Jefferson Airplane Marty Balin

Jefferson Airplane Marty Balin

Remembering Marty Balin
January 30, 1942 – September 27, 2018
Jefferson Airplane Marty Balin
Marty Balin (photo from http://imgbuddy.com/marty-balin.asp)

Born Martyn Jerel Buchwald in Cincinnati, Ohio, on January 30, 1942, parents Joe and Jean Buchwald raised Marty in in the San Francisco Bay Area.

Jefferson Airplane Marty Balin

In 1962 Marty renamed himself Marty Balin and began recording with Challenge Records, releasing the singles “Nobody But You” and “I Specialize in Love.”

Balin was the lead for the folk music quartet called The Town Criers, followed by a brief stint with the Gateway Singers in 1965.

On July 25, 1965, Dylan famously “went electric” at the Newport Folk Festival.  Deciding to do the same but getting refusals from the folk clubs, Balin opened the San Francisco Matrix night club on August 13, 1965 featuring his new band Jefferson Airplane. The Grateful Dead, The Doors, Big Brother and the holding Company, and Steve Miller all performed there. The Airplane and the Matrix helped create the San Francisco scene.

In August 1969, the Airplane famously played their sunrise set at Woodstock.
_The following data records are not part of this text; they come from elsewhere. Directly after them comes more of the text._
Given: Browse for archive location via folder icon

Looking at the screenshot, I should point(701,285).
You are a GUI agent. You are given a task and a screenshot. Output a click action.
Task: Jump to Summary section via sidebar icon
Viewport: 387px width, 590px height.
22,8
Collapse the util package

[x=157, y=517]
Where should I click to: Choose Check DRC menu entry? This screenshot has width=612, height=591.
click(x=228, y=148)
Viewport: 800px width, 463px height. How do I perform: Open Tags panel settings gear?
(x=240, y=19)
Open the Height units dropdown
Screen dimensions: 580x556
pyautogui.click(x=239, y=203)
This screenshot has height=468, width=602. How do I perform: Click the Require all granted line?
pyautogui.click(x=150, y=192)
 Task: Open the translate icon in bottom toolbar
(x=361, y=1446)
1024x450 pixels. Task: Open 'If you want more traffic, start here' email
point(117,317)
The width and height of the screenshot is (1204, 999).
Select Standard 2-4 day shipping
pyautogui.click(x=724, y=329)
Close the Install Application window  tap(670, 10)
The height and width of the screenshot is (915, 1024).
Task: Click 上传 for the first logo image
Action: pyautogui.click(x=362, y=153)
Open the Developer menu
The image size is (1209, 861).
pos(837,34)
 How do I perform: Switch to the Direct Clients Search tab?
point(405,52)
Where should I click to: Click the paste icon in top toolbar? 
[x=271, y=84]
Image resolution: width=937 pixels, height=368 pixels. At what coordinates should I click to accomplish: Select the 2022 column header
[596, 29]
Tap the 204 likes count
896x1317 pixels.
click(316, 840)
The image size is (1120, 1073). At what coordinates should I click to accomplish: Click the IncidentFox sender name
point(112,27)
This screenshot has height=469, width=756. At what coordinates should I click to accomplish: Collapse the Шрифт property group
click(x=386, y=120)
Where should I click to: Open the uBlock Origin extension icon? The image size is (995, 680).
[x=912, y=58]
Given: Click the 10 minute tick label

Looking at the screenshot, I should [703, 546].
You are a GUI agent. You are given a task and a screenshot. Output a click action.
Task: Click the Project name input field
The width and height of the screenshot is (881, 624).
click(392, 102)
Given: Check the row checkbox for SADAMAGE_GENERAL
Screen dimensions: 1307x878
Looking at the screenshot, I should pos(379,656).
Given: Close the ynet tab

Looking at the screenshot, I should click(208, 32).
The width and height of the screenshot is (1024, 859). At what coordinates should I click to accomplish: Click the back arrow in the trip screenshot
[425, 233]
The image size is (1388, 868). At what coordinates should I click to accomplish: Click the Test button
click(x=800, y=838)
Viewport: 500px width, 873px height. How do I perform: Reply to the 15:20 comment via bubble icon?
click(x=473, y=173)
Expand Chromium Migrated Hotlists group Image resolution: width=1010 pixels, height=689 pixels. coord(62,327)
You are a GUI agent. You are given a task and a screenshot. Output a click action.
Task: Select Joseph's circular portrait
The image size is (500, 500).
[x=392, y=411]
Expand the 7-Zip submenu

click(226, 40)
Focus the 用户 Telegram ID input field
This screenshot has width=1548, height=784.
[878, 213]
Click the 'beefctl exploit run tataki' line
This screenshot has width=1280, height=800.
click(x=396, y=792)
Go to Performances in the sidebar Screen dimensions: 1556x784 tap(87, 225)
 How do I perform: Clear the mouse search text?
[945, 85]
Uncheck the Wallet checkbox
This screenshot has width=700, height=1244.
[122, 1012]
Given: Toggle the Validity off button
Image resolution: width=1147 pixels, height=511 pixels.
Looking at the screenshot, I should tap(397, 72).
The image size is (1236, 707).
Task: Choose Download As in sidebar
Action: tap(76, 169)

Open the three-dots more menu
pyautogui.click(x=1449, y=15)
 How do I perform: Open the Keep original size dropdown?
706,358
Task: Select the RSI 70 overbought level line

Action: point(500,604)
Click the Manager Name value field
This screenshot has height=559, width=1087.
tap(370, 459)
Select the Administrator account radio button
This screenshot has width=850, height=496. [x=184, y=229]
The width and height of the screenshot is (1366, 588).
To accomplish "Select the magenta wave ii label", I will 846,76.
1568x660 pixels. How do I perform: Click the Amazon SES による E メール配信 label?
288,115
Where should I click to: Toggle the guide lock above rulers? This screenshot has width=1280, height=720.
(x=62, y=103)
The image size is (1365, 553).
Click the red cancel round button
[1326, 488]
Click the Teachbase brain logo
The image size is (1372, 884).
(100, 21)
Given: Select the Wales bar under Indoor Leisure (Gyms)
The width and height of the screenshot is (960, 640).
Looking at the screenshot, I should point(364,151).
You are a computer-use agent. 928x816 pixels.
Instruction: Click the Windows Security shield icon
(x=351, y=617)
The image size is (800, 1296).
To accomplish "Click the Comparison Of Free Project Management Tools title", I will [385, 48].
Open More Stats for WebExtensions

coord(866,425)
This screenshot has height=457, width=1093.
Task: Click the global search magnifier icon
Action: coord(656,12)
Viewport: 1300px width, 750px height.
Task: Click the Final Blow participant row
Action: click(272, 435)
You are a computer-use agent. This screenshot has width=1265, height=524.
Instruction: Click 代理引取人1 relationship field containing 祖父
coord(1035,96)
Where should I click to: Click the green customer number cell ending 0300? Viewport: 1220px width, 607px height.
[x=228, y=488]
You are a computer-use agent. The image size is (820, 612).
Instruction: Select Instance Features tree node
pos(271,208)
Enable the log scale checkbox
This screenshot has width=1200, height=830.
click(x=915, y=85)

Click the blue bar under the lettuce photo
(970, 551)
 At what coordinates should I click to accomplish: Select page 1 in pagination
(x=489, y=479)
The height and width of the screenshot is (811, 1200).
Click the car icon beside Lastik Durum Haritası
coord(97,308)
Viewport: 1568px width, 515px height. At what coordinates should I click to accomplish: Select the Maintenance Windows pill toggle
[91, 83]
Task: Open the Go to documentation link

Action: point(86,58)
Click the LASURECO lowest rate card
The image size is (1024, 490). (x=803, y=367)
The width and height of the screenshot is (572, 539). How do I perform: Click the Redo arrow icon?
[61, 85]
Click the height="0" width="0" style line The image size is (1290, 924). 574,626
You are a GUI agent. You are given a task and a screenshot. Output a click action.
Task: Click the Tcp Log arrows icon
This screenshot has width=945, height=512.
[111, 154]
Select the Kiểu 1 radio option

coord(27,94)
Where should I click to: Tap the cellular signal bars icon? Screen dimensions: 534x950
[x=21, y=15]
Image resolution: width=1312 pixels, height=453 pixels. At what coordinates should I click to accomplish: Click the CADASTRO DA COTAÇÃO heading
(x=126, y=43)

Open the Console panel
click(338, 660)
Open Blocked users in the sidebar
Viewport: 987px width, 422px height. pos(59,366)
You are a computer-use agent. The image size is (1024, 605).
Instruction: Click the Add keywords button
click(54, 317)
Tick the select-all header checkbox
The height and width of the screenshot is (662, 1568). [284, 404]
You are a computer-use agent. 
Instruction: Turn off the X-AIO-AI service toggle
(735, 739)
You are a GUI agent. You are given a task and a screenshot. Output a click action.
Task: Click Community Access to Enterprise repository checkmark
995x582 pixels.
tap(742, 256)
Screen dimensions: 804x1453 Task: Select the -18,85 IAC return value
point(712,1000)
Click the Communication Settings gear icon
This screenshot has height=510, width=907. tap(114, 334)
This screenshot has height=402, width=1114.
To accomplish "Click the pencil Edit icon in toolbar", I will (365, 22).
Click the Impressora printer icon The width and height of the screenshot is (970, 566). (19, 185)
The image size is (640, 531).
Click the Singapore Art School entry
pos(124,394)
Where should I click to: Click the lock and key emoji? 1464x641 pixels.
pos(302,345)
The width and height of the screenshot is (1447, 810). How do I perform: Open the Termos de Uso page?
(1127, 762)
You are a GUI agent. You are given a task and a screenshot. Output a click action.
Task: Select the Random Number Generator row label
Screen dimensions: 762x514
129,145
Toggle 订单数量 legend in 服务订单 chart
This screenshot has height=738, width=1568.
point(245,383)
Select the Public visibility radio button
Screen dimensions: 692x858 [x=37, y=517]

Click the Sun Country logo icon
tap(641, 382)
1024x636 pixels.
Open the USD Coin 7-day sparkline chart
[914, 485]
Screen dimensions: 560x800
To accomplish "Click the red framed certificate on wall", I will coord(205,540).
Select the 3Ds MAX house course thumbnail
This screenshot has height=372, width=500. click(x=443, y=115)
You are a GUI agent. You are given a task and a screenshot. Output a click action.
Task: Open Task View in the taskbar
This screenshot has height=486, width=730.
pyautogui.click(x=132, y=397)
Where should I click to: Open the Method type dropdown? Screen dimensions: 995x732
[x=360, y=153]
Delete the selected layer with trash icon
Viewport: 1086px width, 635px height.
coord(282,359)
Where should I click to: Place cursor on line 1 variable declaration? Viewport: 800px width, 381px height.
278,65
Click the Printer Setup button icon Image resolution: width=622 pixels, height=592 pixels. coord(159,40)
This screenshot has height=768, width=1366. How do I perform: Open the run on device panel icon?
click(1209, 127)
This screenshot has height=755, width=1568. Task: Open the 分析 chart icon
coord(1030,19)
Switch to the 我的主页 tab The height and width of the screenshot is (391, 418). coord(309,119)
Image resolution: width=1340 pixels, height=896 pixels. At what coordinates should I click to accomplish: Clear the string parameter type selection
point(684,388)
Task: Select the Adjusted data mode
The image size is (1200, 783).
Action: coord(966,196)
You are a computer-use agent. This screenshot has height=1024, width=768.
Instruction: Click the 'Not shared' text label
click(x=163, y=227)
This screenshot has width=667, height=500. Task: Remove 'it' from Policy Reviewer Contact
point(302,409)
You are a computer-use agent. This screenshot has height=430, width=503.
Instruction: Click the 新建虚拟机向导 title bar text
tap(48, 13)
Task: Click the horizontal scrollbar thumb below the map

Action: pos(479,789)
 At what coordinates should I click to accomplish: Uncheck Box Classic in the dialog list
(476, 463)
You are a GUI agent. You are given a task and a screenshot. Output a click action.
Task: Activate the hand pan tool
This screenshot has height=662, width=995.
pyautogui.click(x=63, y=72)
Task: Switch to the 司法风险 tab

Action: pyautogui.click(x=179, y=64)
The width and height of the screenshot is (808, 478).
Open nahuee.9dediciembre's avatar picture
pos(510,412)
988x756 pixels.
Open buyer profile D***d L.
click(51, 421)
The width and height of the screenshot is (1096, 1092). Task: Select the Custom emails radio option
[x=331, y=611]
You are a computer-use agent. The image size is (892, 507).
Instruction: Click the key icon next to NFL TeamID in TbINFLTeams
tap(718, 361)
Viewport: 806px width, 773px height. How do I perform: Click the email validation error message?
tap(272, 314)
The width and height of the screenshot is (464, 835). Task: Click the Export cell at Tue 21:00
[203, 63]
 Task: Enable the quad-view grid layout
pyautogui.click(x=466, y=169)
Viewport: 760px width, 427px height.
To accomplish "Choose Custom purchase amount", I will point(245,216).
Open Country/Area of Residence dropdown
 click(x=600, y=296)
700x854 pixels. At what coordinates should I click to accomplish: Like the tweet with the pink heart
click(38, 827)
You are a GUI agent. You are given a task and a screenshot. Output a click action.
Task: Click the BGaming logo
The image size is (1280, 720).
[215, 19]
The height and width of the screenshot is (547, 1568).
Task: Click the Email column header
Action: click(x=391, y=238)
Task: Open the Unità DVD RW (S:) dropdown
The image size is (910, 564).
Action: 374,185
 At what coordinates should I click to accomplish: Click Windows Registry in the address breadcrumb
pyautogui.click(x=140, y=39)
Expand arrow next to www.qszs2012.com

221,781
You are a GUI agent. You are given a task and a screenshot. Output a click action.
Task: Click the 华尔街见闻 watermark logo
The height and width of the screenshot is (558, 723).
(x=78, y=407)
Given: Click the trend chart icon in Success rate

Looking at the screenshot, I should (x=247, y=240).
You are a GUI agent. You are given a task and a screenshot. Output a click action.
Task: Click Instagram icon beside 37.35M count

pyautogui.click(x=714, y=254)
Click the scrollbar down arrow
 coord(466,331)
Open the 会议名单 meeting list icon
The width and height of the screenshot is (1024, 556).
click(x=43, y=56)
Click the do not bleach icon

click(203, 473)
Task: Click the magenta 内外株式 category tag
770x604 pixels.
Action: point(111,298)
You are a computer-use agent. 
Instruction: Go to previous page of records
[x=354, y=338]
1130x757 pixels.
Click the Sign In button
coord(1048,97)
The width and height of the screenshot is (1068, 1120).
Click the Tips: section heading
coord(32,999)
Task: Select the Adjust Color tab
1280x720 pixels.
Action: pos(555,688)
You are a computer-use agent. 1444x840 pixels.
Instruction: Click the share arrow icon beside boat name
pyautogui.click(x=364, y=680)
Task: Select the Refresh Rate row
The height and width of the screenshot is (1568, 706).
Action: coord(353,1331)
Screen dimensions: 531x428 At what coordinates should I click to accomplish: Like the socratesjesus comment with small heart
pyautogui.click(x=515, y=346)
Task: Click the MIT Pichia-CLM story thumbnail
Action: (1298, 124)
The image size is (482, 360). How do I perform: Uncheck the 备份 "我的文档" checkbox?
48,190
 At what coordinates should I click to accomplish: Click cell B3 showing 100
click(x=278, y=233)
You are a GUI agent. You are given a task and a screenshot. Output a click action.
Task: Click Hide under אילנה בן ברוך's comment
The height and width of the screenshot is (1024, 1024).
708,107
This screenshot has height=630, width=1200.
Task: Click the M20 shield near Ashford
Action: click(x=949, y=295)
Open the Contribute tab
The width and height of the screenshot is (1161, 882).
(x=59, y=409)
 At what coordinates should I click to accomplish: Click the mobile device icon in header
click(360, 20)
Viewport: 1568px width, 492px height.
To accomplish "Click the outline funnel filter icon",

Jefferson Airplane Marty Balin

For personal, personnel, and musical reasons, Marty left the Airplane in April 1971. In a 1993 interview with Jeff Tamarkin of Relix Balid said “I don’t know, just Janis’s death. That struck me. It was dark times. Everybody was doing so much drugs and I couldn’t even talk to the band. I was into yoga at the time. I’d given up drinking and I was into totally different area, health foods and getting back to the streets, working with the American Indians. It was getting strange for me. Cocaine was a big deal in those days and I wasn’t a cokie and I couldn’t talk with everybody who had an answer for every goddamn thing, rationalizing everything that happened. I thought it made the music really tight and constrictive and ruined it. So after Janis died, I thought, I’m not gonna go onstage and play that kind of music; I don’t like cocaine.” (click >>> Relix interview)

Balin joined Airplane’s reconstructed Jefferson Starship in 1975 and remained with them until 1978. Afterward, he returned to his solo career, though he did join the band for reunions in 1989 and 1996

He released 12 solo albums.

In 1996, Jefferson Airplane was inducted into the Rock and Roll Hall of Fame (Grace Slick was absent due to medical reasons). Most in jackets and ties, they performed “Volunteers” with Balin on lead vocals.